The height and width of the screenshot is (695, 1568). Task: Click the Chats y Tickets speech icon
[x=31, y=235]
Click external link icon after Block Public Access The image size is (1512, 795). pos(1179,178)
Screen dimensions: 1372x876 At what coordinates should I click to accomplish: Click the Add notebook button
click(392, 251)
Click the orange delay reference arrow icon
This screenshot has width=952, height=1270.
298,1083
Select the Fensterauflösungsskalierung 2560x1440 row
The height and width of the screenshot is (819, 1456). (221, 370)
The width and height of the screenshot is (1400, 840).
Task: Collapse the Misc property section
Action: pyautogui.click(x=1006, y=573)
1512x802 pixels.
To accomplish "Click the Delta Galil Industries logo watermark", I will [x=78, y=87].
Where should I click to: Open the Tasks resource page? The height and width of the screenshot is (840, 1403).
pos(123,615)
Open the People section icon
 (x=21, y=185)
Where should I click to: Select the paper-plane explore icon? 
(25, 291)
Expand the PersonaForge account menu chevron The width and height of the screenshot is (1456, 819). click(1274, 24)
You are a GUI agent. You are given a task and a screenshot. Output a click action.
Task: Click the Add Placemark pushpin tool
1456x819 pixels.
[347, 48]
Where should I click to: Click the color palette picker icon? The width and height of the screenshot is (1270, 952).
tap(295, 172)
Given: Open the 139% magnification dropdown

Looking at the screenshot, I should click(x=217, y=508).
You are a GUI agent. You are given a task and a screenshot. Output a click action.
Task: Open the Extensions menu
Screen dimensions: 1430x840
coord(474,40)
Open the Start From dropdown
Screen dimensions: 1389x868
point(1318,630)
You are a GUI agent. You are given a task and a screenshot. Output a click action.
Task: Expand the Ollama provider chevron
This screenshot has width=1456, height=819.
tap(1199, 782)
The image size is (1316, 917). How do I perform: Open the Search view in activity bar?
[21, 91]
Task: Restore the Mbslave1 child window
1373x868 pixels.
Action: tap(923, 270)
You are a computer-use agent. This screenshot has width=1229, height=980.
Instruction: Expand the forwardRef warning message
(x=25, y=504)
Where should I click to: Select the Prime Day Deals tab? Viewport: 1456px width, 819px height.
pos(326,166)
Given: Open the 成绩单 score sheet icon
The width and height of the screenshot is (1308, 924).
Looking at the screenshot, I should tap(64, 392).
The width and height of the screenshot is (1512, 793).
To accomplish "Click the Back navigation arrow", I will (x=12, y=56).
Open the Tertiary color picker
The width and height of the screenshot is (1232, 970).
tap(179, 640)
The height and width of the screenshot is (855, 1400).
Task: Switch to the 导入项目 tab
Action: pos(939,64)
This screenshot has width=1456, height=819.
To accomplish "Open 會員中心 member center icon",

* **EXERCISE GOAL**
Starting with the first entry and ending with the last, give all of them again unchanged.

* **RESPONSE**
The height and width of the screenshot is (695, 1568). Task: Click the Chats y Tickets speech icon
[x=31, y=235]
Click external link icon after Block Public Access The image size is (1512, 795). pos(1179,178)
Screen dimensions: 1372x876 At what coordinates should I click to accomplish: Click the Add notebook button
click(392, 251)
Click the orange delay reference arrow icon
This screenshot has width=952, height=1270.
298,1083
Select the Fensterauflösungsskalierung 2560x1440 row
The height and width of the screenshot is (819, 1456). (221, 370)
The width and height of the screenshot is (1400, 840).
Task: Collapse the Misc property section
Action: pyautogui.click(x=1006, y=573)
1512x802 pixels.
To accomplish "Click the Delta Galil Industries logo watermark", I will [x=78, y=87].
Where should I click to: Open the Tasks resource page? The height and width of the screenshot is (840, 1403).
pos(123,615)
Open the People section icon
 (x=21, y=185)
Where should I click to: Select the paper-plane explore icon? 
(25, 291)
Expand the PersonaForge account menu chevron The width and height of the screenshot is (1456, 819). click(1274, 24)
You are a GUI agent. You are given a task and a screenshot. Output a click action.
Task: Click the Add Placemark pushpin tool
1456x819 pixels.
[347, 48]
Where should I click to: Click the color palette picker icon? The width and height of the screenshot is (1270, 952).
tap(295, 172)
Given: Open the 139% magnification dropdown

Looking at the screenshot, I should click(x=217, y=508).
You are a GUI agent. You are given a task and a screenshot. Output a click action.
Task: Open the Extensions menu
Screen dimensions: 1430x840
coord(474,40)
Open the Start From dropdown
Screen dimensions: 1389x868
point(1318,630)
You are a GUI agent. You are given a task and a screenshot. Output a click action.
Task: Expand the Ollama provider chevron
This screenshot has width=1456, height=819.
tap(1199, 782)
The image size is (1316, 917). How do I perform: Open the Search view in activity bar?
[21, 91]
Task: Restore the Mbslave1 child window
1373x868 pixels.
Action: tap(923, 270)
You are a computer-use agent. This screenshot has width=1229, height=980.
Instruction: Expand the forwardRef warning message
(x=25, y=504)
Where should I click to: Select the Prime Day Deals tab? Viewport: 1456px width, 819px height.
pos(326,166)
Given: Open the 成绩单 score sheet icon
The width and height of the screenshot is (1308, 924).
Looking at the screenshot, I should tap(64, 392).
The width and height of the screenshot is (1512, 793).
To accomplish "Click the Back navigation arrow", I will (x=12, y=56).
Open the Tertiary color picker
The width and height of the screenshot is (1232, 970).
tap(179, 640)
The height and width of the screenshot is (855, 1400).
Task: Switch to the 导入项目 tab
Action: pos(939,64)
This screenshot has width=1456, height=819.
To accomplish "Open 會員中心 member center icon",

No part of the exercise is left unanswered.